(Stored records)
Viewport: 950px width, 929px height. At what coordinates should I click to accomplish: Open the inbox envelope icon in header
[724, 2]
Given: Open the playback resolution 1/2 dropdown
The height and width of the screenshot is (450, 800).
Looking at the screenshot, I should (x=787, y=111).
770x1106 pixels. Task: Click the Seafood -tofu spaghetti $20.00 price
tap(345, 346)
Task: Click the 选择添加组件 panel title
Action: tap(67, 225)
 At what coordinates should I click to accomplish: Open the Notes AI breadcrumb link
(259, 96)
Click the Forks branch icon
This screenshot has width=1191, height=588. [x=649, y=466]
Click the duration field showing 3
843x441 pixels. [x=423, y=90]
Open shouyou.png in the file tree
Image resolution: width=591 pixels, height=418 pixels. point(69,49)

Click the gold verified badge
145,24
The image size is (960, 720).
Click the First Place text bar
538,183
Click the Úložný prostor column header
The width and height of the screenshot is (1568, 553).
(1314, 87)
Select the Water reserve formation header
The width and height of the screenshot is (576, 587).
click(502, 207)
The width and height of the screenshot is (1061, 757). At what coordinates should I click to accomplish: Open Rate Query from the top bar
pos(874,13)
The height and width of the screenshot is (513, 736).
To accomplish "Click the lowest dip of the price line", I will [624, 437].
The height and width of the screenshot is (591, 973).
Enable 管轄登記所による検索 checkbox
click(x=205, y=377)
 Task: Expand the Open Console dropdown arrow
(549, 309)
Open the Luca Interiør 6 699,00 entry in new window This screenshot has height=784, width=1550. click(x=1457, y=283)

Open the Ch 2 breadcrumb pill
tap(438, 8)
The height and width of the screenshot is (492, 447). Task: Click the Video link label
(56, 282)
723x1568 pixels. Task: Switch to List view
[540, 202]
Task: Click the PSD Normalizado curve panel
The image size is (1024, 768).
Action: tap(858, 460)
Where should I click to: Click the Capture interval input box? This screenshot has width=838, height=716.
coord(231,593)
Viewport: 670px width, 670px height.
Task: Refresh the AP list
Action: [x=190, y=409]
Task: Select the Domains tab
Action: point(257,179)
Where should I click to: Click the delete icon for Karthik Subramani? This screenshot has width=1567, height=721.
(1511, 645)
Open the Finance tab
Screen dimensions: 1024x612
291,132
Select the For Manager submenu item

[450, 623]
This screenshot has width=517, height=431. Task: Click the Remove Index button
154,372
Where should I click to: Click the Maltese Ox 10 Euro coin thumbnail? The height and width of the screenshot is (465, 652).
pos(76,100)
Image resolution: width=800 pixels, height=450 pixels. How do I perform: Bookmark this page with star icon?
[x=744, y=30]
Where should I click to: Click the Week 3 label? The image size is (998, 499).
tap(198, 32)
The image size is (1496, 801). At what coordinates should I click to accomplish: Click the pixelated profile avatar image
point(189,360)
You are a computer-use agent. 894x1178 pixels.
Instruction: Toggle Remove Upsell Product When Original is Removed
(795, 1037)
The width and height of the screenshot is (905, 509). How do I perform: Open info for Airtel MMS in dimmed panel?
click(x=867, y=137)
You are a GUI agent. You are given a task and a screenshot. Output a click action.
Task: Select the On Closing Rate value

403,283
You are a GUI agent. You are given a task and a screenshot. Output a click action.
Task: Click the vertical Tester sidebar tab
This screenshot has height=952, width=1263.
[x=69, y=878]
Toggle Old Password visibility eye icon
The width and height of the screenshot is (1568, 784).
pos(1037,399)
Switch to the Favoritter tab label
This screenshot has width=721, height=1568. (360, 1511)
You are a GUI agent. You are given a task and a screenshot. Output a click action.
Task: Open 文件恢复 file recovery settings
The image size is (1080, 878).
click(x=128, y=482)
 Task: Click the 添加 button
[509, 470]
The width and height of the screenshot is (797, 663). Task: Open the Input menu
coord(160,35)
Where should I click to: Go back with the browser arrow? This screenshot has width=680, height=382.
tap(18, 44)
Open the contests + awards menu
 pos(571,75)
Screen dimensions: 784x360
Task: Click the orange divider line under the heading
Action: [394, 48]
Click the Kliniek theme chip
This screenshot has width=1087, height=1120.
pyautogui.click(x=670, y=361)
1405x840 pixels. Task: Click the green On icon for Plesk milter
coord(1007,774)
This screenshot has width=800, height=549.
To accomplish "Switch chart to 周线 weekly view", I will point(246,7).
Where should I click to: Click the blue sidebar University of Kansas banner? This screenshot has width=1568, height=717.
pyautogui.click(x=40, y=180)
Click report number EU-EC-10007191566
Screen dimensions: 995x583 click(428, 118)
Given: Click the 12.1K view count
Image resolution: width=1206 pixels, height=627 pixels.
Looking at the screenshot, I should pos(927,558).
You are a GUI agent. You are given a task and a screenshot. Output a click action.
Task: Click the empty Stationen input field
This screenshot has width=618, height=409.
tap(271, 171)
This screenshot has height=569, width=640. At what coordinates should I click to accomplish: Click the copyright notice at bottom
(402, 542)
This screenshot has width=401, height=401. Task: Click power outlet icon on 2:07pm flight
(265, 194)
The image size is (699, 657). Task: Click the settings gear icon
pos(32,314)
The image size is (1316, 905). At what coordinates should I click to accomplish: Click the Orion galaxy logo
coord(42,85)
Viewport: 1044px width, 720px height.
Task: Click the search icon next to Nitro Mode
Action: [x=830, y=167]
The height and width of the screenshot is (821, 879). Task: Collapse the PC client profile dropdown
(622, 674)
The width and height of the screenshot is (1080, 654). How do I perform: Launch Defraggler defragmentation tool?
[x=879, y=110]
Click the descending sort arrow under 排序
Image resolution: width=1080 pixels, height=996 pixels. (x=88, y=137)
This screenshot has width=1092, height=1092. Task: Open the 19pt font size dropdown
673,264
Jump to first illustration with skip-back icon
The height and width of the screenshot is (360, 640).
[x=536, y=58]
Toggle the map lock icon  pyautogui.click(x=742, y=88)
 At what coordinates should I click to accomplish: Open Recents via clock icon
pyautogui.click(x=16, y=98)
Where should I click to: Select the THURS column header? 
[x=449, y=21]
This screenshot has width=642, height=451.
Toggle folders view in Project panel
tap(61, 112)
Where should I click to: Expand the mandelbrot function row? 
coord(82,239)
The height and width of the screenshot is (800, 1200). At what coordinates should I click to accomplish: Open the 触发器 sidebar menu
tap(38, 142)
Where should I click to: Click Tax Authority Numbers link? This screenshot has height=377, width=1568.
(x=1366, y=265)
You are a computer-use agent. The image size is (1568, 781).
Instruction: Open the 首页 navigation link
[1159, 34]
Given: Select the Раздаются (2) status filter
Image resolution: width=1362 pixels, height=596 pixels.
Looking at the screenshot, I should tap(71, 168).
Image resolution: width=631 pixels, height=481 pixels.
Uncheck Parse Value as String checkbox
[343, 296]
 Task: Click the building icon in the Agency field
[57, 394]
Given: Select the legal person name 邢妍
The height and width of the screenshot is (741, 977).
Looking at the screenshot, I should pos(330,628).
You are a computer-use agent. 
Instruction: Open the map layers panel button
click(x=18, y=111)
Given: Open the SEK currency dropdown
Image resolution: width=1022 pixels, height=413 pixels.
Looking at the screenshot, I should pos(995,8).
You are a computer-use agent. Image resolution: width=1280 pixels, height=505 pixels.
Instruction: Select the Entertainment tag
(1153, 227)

Exercise directions:
For every line in the data above that has the string "computer", return that line.

Solution to this problem:
You are a computer-use agent. 894x1178 pixels.
You are a computer-use agent. The image size is (1568, 781).
You are a computer-use agent. 
You are a computer-use agent. Image resolution: width=1280 pixels, height=505 pixels.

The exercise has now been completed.